━━━━━ Excerpted records ━━━━━

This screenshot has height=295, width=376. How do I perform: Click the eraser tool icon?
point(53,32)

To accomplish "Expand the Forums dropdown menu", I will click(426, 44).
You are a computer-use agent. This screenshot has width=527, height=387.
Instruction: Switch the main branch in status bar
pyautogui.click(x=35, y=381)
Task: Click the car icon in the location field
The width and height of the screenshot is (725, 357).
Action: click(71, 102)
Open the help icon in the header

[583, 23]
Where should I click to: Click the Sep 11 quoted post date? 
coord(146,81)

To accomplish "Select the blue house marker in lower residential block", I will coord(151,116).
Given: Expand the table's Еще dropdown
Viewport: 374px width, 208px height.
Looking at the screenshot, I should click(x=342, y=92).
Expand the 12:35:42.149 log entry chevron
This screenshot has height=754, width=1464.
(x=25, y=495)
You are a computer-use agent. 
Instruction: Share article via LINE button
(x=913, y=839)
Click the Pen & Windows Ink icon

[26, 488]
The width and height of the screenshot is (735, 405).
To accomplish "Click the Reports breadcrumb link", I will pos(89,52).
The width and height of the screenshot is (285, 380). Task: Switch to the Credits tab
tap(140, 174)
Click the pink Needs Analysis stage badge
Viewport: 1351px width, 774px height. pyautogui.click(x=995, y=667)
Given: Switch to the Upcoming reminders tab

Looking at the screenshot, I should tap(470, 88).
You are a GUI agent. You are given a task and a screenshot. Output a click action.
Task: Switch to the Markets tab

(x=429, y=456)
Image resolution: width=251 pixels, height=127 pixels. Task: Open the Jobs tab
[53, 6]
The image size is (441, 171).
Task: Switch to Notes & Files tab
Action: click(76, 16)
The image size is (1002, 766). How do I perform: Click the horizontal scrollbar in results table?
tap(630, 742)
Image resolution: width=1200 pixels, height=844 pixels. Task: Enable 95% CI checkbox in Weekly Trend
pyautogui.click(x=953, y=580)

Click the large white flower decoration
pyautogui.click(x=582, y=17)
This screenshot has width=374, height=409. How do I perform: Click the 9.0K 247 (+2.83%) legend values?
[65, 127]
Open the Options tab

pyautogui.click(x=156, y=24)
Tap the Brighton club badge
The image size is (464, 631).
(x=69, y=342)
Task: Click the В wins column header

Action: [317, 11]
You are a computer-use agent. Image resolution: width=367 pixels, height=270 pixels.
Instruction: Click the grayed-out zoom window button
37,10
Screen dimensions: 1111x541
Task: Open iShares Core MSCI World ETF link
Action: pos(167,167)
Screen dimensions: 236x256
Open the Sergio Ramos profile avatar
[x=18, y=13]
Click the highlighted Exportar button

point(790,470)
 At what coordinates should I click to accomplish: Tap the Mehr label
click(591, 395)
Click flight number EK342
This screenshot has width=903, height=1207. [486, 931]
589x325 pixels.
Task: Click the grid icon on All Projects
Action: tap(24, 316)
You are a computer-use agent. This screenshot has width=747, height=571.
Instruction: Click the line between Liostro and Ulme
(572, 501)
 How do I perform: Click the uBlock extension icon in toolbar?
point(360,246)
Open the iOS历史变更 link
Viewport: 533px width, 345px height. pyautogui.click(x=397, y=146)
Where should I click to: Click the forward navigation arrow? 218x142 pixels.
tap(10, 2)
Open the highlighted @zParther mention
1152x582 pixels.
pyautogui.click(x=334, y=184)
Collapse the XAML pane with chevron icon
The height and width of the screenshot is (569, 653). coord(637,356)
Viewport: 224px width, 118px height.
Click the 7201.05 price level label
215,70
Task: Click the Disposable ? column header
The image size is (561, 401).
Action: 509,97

━━━━━

◆ Description of the task
How many of the lines above include the word "will"? Respond with the number alone.

◆ Result for this task
3